**TASK BRIEF**
Find every line containing "button" in the records below and report the tally as a bare number.

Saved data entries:
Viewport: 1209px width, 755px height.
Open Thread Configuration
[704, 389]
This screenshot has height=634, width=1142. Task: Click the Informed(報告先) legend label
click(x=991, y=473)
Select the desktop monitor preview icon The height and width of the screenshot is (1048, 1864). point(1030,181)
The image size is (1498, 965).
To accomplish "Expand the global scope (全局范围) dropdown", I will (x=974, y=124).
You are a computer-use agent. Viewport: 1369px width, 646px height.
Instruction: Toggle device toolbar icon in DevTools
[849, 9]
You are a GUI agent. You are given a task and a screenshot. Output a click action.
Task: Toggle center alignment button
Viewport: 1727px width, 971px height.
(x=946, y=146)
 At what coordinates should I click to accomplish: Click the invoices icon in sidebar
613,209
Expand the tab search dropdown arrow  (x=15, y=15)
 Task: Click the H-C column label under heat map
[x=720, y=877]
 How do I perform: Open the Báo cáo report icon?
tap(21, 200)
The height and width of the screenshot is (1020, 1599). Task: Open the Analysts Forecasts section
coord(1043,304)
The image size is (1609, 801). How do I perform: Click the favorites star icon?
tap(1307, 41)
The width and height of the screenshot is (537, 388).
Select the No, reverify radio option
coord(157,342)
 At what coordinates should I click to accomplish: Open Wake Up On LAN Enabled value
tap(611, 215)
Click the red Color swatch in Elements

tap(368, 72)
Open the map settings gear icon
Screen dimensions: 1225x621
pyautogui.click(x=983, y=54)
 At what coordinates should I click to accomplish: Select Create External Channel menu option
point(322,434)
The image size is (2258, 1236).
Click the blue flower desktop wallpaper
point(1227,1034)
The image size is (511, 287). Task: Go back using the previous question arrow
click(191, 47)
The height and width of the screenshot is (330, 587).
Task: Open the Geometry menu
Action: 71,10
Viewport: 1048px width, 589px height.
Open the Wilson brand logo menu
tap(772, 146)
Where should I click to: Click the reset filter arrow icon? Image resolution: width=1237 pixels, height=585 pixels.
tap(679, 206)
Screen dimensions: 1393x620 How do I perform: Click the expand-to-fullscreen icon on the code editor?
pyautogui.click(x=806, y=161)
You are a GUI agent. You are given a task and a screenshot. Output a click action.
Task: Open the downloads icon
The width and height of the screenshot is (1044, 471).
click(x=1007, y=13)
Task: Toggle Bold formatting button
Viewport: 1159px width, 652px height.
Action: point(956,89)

**SOLUTION BELOW**
2